*** Data excerpts Section Begins ***

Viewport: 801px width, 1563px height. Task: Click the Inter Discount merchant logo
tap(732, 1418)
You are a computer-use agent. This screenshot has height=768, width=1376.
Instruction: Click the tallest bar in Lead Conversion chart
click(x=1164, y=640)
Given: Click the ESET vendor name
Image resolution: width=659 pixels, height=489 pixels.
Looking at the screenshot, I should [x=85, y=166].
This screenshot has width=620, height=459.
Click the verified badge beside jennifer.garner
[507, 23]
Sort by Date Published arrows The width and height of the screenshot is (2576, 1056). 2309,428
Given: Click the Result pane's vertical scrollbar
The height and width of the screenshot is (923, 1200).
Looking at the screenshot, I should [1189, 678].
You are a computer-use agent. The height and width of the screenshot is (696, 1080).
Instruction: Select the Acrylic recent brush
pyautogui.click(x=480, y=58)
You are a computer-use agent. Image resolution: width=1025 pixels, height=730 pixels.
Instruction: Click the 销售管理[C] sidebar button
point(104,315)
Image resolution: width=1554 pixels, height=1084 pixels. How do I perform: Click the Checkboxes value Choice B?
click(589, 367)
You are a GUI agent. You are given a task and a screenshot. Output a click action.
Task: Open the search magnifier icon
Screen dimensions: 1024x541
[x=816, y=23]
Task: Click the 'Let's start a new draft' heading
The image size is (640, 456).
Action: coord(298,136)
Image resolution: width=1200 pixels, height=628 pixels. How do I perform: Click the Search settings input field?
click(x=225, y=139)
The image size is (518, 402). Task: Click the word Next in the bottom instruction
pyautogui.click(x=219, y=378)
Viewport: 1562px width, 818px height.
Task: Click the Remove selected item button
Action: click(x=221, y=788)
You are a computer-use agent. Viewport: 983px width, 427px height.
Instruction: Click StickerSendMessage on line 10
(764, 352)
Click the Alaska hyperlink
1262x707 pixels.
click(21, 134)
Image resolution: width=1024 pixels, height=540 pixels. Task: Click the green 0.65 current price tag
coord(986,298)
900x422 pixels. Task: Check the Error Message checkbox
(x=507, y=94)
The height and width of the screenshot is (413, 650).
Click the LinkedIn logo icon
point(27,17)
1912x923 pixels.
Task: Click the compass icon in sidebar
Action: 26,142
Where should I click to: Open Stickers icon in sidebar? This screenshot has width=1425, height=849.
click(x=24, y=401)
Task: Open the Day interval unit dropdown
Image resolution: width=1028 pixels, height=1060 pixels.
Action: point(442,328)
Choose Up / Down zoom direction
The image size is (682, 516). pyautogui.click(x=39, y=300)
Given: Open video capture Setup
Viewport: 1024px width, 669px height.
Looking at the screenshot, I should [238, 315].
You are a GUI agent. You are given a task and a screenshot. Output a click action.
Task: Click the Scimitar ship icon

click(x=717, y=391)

*** Data excerpts Section Ends ***

Goal of the exercise -
What is wanted is the complete set of entries, returned verbatim.

Task result -
Viewport: 801px width, 1563px height. Task: Click the Inter Discount merchant logo
tap(732, 1418)
You are a computer-use agent. This screenshot has height=768, width=1376.
Instruction: Click the tallest bar in Lead Conversion chart
click(x=1164, y=640)
Given: Click the ESET vendor name
Image resolution: width=659 pixels, height=489 pixels.
Looking at the screenshot, I should [x=85, y=166].
This screenshot has width=620, height=459.
Click the verified badge beside jennifer.garner
[507, 23]
Sort by Date Published arrows The width and height of the screenshot is (2576, 1056). 2309,428
Given: Click the Result pane's vertical scrollbar
The height and width of the screenshot is (923, 1200).
Looking at the screenshot, I should [1189, 678].
You are a computer-use agent. The height and width of the screenshot is (696, 1080).
Instruction: Select the Acrylic recent brush
pyautogui.click(x=480, y=58)
You are a computer-use agent. Image resolution: width=1025 pixels, height=730 pixels.
Instruction: Click the 销售管理[C] sidebar button
point(104,315)
Image resolution: width=1554 pixels, height=1084 pixels. How do I perform: Click the Checkboxes value Choice B?
click(589, 367)
You are a GUI agent. You are given a task and a screenshot. Output a click action.
Task: Open the search magnifier icon
Screen dimensions: 1024x541
[x=816, y=23]
Task: Click the 'Let's start a new draft' heading
The image size is (640, 456).
Action: coord(298,136)
Image resolution: width=1200 pixels, height=628 pixels. How do I perform: Click the Search settings input field?
click(x=225, y=139)
The image size is (518, 402). Task: Click the word Next in the bottom instruction
pyautogui.click(x=219, y=378)
Viewport: 1562px width, 818px height.
Task: Click the Remove selected item button
Action: click(x=221, y=788)
You are a computer-use agent. Viewport: 983px width, 427px height.
Instruction: Click StickerSendMessage on line 10
(764, 352)
Click the Alaska hyperlink
1262x707 pixels.
click(21, 134)
Image resolution: width=1024 pixels, height=540 pixels. Task: Click the green 0.65 current price tag
coord(986,298)
900x422 pixels. Task: Check the Error Message checkbox
(x=507, y=94)
The height and width of the screenshot is (413, 650).
Click the LinkedIn logo icon
point(27,17)
1912x923 pixels.
Task: Click the compass icon in sidebar
Action: 26,142
Where should I click to: Open Stickers icon in sidebar? This screenshot has width=1425, height=849.
click(x=24, y=401)
Task: Open the Day interval unit dropdown
Image resolution: width=1028 pixels, height=1060 pixels.
Action: point(442,328)
Choose Up / Down zoom direction
The image size is (682, 516). pyautogui.click(x=39, y=300)
Given: Open video capture Setup
Viewport: 1024px width, 669px height.
Looking at the screenshot, I should [238, 315].
You are a GUI agent. You are given a task and a screenshot. Output a click action.
Task: Click the Scimitar ship icon

click(x=717, y=391)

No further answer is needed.